Probable Futures is a non-profit climate-literacy organization that tries to make data and modeling more accessible. Its interactive maps and stories help folks imagine what, say,1.5 and 2 deg C might actually mean. I can zero in on my place of birth (New Delhi) or residence (Boston) and check out how many days will be untenably hot and humid in a 2°C scenario for example. One can see the underlying models’ predictions on maps of how likely drought is and what areas will flood, among other relatable catastrophes.

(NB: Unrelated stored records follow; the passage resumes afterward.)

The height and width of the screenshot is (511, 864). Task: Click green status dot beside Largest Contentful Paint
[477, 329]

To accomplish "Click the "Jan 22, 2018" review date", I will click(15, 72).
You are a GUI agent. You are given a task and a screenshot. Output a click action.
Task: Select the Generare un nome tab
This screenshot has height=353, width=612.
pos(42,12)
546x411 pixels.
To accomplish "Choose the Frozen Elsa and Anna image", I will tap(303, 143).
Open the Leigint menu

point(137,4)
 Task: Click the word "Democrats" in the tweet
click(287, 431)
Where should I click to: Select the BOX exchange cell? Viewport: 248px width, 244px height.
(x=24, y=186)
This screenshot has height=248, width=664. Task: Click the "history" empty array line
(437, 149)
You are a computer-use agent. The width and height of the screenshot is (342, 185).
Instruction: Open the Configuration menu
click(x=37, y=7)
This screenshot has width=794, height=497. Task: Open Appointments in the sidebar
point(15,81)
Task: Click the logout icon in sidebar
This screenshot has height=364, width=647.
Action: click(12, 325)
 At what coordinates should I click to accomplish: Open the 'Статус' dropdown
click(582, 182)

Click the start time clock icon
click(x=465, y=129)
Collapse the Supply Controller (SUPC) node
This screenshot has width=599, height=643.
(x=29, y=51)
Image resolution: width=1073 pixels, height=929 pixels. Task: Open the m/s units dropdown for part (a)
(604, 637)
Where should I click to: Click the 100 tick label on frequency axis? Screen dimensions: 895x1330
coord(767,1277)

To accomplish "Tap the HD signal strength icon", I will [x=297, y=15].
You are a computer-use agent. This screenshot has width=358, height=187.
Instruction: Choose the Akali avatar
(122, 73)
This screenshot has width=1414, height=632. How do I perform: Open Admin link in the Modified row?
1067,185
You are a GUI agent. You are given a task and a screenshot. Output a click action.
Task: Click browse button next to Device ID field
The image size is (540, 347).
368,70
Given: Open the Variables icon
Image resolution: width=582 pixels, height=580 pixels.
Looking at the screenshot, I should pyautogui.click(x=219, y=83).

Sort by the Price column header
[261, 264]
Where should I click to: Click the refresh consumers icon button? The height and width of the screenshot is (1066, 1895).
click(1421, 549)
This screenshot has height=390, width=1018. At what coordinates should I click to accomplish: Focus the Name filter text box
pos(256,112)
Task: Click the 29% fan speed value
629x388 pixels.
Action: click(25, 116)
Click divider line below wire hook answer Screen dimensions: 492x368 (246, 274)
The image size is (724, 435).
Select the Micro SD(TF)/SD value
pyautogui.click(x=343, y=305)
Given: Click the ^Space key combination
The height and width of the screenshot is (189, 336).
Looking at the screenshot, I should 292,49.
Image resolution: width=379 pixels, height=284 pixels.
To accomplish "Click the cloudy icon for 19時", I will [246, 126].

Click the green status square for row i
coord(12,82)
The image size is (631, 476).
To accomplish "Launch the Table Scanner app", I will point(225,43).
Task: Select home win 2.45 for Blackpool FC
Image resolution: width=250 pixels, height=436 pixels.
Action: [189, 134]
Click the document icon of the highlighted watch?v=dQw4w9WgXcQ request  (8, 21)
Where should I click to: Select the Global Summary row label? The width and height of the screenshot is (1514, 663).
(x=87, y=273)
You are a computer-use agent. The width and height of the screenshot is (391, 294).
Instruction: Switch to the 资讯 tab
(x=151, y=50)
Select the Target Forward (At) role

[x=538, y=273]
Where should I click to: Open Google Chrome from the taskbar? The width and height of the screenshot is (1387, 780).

And what about art in all its glorious manifestation? Those of us whose reason leads us to ignore climate change, can we be made to ‘feel’? I’m a big believer in art triggering changes in social attitudes. Starting in 2014 in Copenhagen, as one memorable example, some artists physically carved out blocks of ice from the melting polar ice caps and transported them into evocative sculptures in city centers that were hosting climate conferences. You may not care about polar ice caps melting – even though the logical conclusion of that tragedy is rising sea levels pretty much everywhere – but if you see polar ice melting around your subway stops, maybe it gives you pause? And from my own backyard in relatively peaceful Boston, where affluent folks tend to think of climate change as an intellectual abstraction, one artist tried to communicate that as water levels rise, as they will, our drainage can’t deal with stormwater than has nowhere to go, and your luxury dwelling might just end up being submerged. A sculpture of the top of a house floating atop a water body catches the eye!
Whether it’s movie shorts, musical jingles, sculptures, or storytelling and narratives, I daresay we need a multi-pronged approach to expose and educate.